### GOAL OF THE EXERCISE
Output the passage from the Reiner Goldberg text word for word, starting at "Reiner Goldberg (17" and ending at "career started ignominiously.".

### TEXT PROVIDED
-----

Reiner Goldberg (17 October 1939 in Crostau, Lusatia, Germany) is a German operatic heroic tenor.

After his vocal studies at the conservatory of music "Carl Maria von Weber" in Dresden, Goldberg made his debut 1967 in the Saxon Theatre (Sächsische Landesbühne) in Radebeul. A further station was the Sächsische Staatskapelle Dresden in 1973. In 1981, the tenor became a member of the Berlin State Opera ensemble.

At the beginning of the 1980s, Goldberg sang the important tenor parts of operas by Richard Wagner in nearly all leading opera houses in Europe and worldwide however his Bayreuth career started ignominiously. 
In 1983 Goldberg was contracted to sing both Siegfried Roles in the new production of the Ring Cycle at the Bayreuth Festival conducted by Sir Georg Solti and produced by Sir Peter Hall. This turned into a personal disaster for him as he could not learn the roles in time to the satisfaction of Solti and Hall and was replaced shortly before the first performances. He would, however be invited back to Bayreuth by Wolfgang Wagner in 1986 to sing Tannhäuser, Walther in Die Meistersinger in 1987 and in 1988 for Walther again and the Götterdämmerung Siegfried. In 1989 he would sing both Siegfried roles in the second Ring cycle of that summer's festival under Barenboim and would subsequently sing Erik in Der Fliegende Holländer there until 1994 under Sinopoli.

-----

### MATERIAL
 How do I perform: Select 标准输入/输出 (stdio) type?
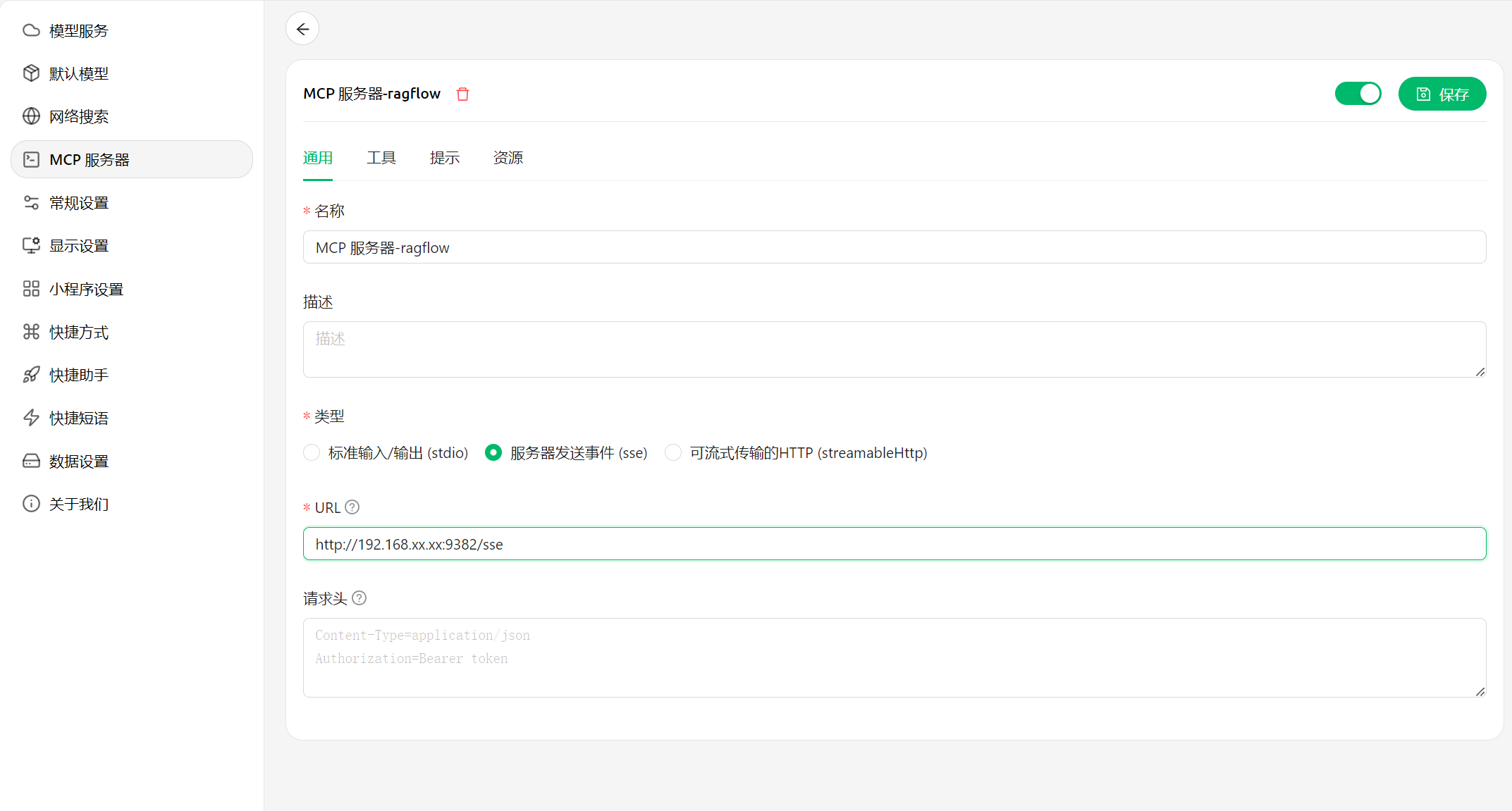(312, 452)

-----

### PROBLEM SOLUTION
Reiner Goldberg (17 October 1939 in Crostau, Lusatia, Germany) is a German operatic heroic tenor.

After his vocal studies at the conservatory of music "Carl Maria von Weber" in Dresden, Goldberg made his debut 1967 in the Saxon Theatre (Sächsische Landesbühne) in Radebeul. A further station was the Sächsische Staatskapelle Dresden in 1973. In 1981, the tenor became a member of the Berlin State Opera ensemble.

At the beginning of the 1980s, Goldberg sang the important tenor parts of operas by Richard Wagner in nearly all leading opera houses in Europe and worldwide however his Bayreuth career started ignominiously.